• **INSTRUCTIONS TO FOLLOW**: Render every line of the listing as a numbered list, omitting any blank lines.

Element and text position data:
========================================================================

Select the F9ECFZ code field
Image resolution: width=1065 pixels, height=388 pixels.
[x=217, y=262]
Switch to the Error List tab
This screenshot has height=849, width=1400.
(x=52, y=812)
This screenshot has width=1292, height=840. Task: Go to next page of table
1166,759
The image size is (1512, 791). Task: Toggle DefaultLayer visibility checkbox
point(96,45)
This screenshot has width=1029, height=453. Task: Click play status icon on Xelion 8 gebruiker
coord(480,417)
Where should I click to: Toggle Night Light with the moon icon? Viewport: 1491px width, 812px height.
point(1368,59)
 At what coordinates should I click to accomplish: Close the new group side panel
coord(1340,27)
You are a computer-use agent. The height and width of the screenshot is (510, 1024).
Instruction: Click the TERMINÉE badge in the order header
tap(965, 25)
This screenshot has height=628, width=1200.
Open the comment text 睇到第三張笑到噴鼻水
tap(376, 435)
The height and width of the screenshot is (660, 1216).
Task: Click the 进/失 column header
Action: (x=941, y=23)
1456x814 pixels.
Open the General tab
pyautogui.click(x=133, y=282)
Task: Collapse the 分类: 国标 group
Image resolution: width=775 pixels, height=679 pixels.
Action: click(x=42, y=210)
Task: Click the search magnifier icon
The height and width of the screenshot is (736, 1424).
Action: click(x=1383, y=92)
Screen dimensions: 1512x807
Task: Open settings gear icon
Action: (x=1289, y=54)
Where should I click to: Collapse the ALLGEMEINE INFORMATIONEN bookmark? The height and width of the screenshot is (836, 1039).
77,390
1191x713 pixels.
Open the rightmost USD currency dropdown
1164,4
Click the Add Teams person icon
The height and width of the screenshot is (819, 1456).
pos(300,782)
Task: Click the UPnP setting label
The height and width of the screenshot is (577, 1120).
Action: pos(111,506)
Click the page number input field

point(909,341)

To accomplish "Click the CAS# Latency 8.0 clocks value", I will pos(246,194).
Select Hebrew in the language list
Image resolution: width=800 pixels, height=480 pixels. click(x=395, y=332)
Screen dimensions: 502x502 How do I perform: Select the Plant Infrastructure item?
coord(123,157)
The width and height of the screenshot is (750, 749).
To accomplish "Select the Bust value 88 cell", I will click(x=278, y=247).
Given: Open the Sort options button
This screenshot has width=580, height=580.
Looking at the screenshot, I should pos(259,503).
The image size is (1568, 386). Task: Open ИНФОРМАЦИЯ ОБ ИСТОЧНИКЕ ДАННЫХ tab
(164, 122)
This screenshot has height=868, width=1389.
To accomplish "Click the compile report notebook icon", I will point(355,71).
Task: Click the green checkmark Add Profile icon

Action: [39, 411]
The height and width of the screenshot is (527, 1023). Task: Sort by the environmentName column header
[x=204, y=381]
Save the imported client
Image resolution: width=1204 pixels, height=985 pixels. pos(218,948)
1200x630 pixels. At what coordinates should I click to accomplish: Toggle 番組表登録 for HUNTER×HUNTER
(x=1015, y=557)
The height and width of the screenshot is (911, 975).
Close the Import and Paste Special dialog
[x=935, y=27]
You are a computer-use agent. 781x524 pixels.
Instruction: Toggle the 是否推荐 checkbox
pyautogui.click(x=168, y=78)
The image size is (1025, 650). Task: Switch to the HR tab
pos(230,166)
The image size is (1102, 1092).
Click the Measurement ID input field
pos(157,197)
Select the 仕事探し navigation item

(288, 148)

========================================================================

• **EXPECTED OUTPUT**:
1. Select the F9ECFZ code field
2. Image resolution: width=1065 pixels, height=388 pixels.
3. [x=217, y=262]
4. Switch to the Error List tab
5. This screenshot has height=849, width=1400.
6. (x=52, y=812)
7. This screenshot has width=1292, height=840. Task: Go to next page of table
8. 1166,759
9. The image size is (1512, 791). Task: Toggle DefaultLayer visibility checkbox
10. point(96,45)
11. This screenshot has width=1029, height=453. Task: Click play status icon on Xelion 8 gebruiker
12. coord(480,417)
13. Where should I click to: Toggle Night Light with the moon icon? Viewport: 1491px width, 812px height.
14. point(1368,59)
15.  At what coordinates should I click to accomplish: Close the new group side panel
16. coord(1340,27)
17. You are a computer-use agent. The height and width of the screenshot is (510, 1024).
18. Instruction: Click the TERMINÉE badge in the order header
19. tap(965, 25)
20. This screenshot has height=628, width=1200.
21. Open the comment text 睇到第三張笑到噴鼻水
22. tap(376, 435)
23. The height and width of the screenshot is (660, 1216).
24. Task: Click the 进/失 column header
25. Action: (x=941, y=23)
26. 1456x814 pixels.
27. Open the General tab
28. pyautogui.click(x=133, y=282)
29. Task: Collapse the 分类: 国标 group
30. Image resolution: width=775 pixels, height=679 pixels.
31. Action: click(x=42, y=210)
32. Task: Click the search magnifier icon
33. The height and width of the screenshot is (736, 1424).
34. Action: click(x=1383, y=92)
35. Screen dimensions: 1512x807
36. Task: Open settings gear icon
37. Action: (x=1289, y=54)
38. Where should I click to: Collapse the ALLGEMEINE INFORMATIONEN bookmark? The height and width of the screenshot is (836, 1039).
39. 77,390
40. 1191x713 pixels.
41. Open the rightmost USD currency dropdown
42. 1164,4
43. Click the Add Teams person icon
44. The height and width of the screenshot is (819, 1456).
45. pos(300,782)
46. Task: Click the UPnP setting label
47. The height and width of the screenshot is (577, 1120).
48. Action: pos(111,506)
49. Click the page number input field
50. point(909,341)
51. To accomplish "Click the CAS# Latency 8.0 clocks value", I will pos(246,194).
52. Select Hebrew in the language list
53. Image resolution: width=800 pixels, height=480 pixels. click(x=395, y=332)
54. Screen dimensions: 502x502 How do I perform: Select the Plant Infrastructure item?
55. coord(123,157)
56. The width and height of the screenshot is (750, 749).
57. To accomplish "Select the Bust value 88 cell", I will click(x=278, y=247).
58. Given: Open the Sort options button
59. This screenshot has width=580, height=580.
60. Looking at the screenshot, I should pos(259,503).
61. The image size is (1568, 386). Task: Open ИНФОРМАЦИЯ ОБ ИСТОЧНИКЕ ДАННЫХ tab
62. (164, 122)
63. This screenshot has height=868, width=1389.
64. To accomplish "Click the compile report notebook icon", I will point(355,71).
65. Task: Click the green checkmark Add Profile icon
66. Action: [39, 411]
67. The height and width of the screenshot is (527, 1023). Task: Sort by the environmentName column header
68. [x=204, y=381]
69. Save the imported client
70. Image resolution: width=1204 pixels, height=985 pixels. pos(218,948)
71. 1200x630 pixels. At what coordinates should I click to accomplish: Toggle 番組表登録 for HUNTER×HUNTER
72. (x=1015, y=557)
73. The height and width of the screenshot is (911, 975).
74. Close the Import and Paste Special dialog
75. [x=935, y=27]
76. You are a computer-use agent. 781x524 pixels.
77. Instruction: Toggle the 是否推荐 checkbox
78. pyautogui.click(x=168, y=78)
79. The image size is (1025, 650). Task: Switch to the HR tab
80. pos(230,166)
81. The image size is (1102, 1092).
82. Click the Measurement ID input field
83. pos(157,197)
84. Select the 仕事探し navigation item
85. (288, 148)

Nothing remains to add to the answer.